Ahí estaba, en la cima del
acantilado donde solía ir con sus amigos cuando eran niños, quieto como una
piedra, pensando. Todos ellos habían pasado muy buenos tiempos en aquella cima. En aquel entonces Roberto
se pasaba el día persiguiendo a Estrella y llamando su atención de la única
forma que se le ocurría: molestándola.
—¿Debía darse cuenta de que era
porque estaba enamorado de ella?—Pensó —. No importa, ahora todos están
muertos.
En ese momento la angustia y el
miedo a lo que vendría le vencieron, agachó la cabeza y se dijo:
—¿Y si toda esta mierda a la
cual llaman “una guerra necesaria” no hubiera sucedido? ¿Qué
estaríamos haciendo? ¿Se hubiera dado...?
Entonces, una lágrima recorrió
su rostro. Cogió su pañuelo y se secó la cara mientras trataba de calmarse. Tras
un pequeño rato, miró al Sol rojo y se estiró en la hierba. Cerró los ojos y pensó que si quería superar aquello
tenía que asumir lo que había hecho.
Ambos estaban en diferentes
bandos, pero ellos no lo sabían. Les separaron cuando la guerra empezó y desconocían
qué había pasado con el otro. Cada noche soñaba con reencontrarse
con ella, y así se motivaba cada día para luchar. Su recuerdo y las ganas de
volver a verla le daban fuerzas para seguir adelante y superar la guerra, y así
fue durante años, pero cuando el momento
llegó...no fue como él se esperaba.
Se encontraban en medio de una
escaramuza, y estaban pendientes de los movimientos del enemigo, cada uno del
suyo, hasta que sus miradas se cruzaron y el tiempo se detuvo momentáneamente.

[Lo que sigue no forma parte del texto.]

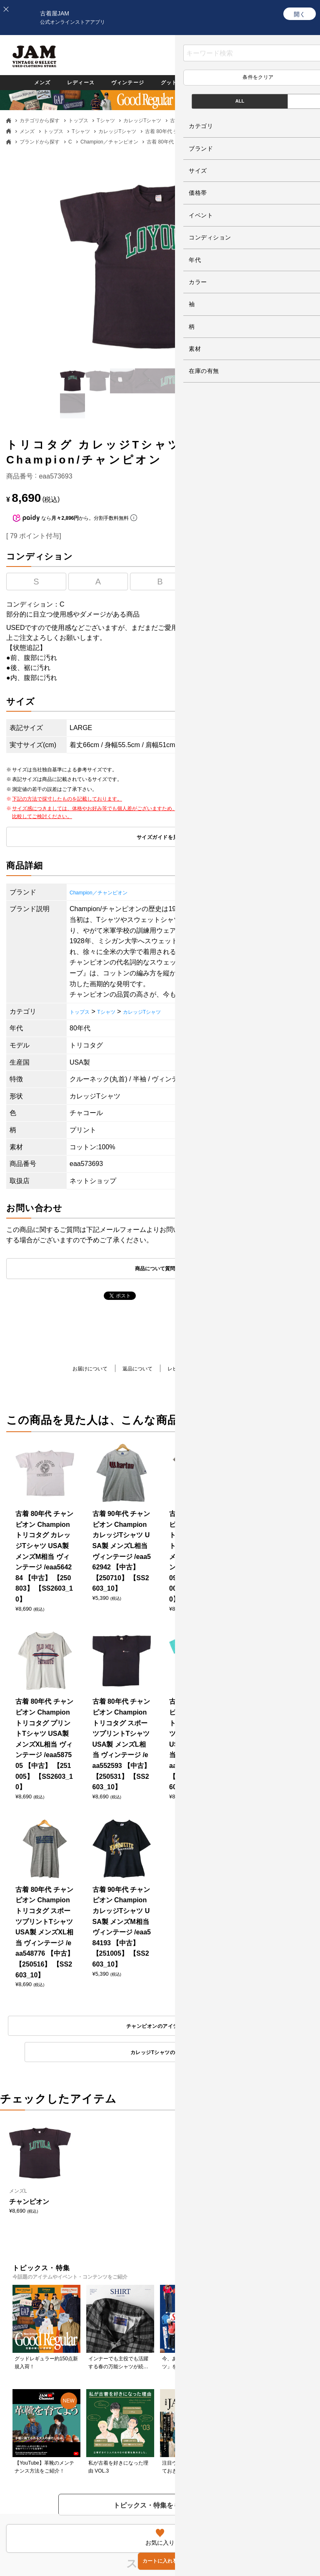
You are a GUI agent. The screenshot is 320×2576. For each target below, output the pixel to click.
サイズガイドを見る (159, 837)
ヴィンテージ (122, 82)
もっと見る (160, 1996)
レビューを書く (189, 1370)
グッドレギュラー (187, 82)
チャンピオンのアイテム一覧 (79, 1446)
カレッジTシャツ (142, 120)
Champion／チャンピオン (109, 142)
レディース (69, 82)
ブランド (287, 82)
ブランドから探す (40, 142)
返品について (133, 1370)
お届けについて (77, 1370)
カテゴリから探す (40, 120)
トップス (78, 120)
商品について (245, 1370)
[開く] (299, 14)
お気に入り (229, 61)
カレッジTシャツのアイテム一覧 (240, 1446)
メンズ (25, 82)
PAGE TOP (153, 2508)
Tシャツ (106, 120)
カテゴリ (243, 82)
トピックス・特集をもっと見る (160, 1753)
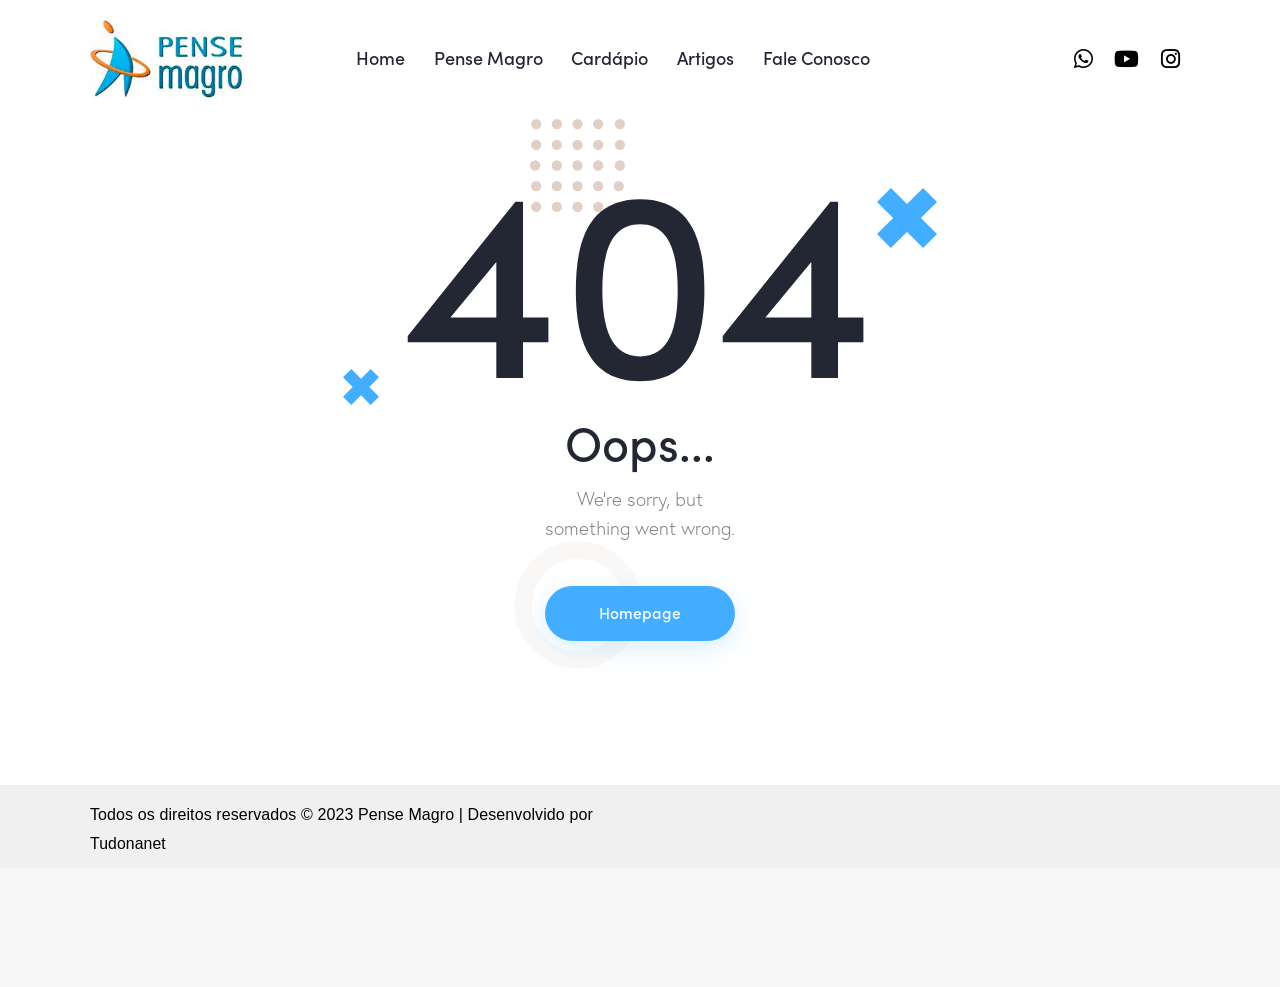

Roberto no podía creerlo, ella
llevaba ese sello, el sello que les convertía en enemigos, el sello del bando
opuesto.
Estrella empezó a llorar. En otros
tiempos el resultado de aquello hubiera sido un gran y reconfortante abrazo,
pero estaban en la guerra. La guerra es fría, cruel, y desconsiderada con los
sentimientos. La que fue su amiga, y su razón de vivir ahora era toda una
mujer, y debía cumplir su objetivo: acabar con el enemigo.
Desenfundó su pistola, firme y
precisa como el soldado mejor entrenado, le apuntó, y gritó:
—¡Vamos! ¡Dispárame! ¡Si
no lo haces el único cadáver que quede aquí será el tuyo!
Roberto tardó unos instantes en reaccionar, parpadeó, se despejó y
apuntó tan seguro como ella.
—¡Muy bien! ¡Si eso es lo que quieres, te sugiero que te
prepares para vivir tus últimos momentos!
Empezó a correr hacia el frente
mientras ella le disparaba, pero ninguna bala encontró el camino hacia su
carne. Entonces, cuando estaban lo
suficientemente cerca como para que ningún disparo fallara, él puso la pistola
en la sien de su amada y ella la suya en la de él. Eso
es lo que él quería, sentirla cerca, sentir su aliento cerca, sentir su mirada
fijamente y terminar sus vidas juntos, en un disparo, donde el caos de la
guerra no les podría separar nunca más. Pero ella no apretó el gatillo.
Tras recordar eso, la muerte de
su alma, que murió en el mismo instante en el que ella exhaló su último
aliento, trató de animarse con la idea de que la guerra había terminado por
fin, así que tal vez podría encontrar la forma de volver a querer vivir su vida. Pero entonces, sólo una idea pasaba por su
cabeza:
—Tal vez
la guerra haya terminado, pero yo aún sigo en ella.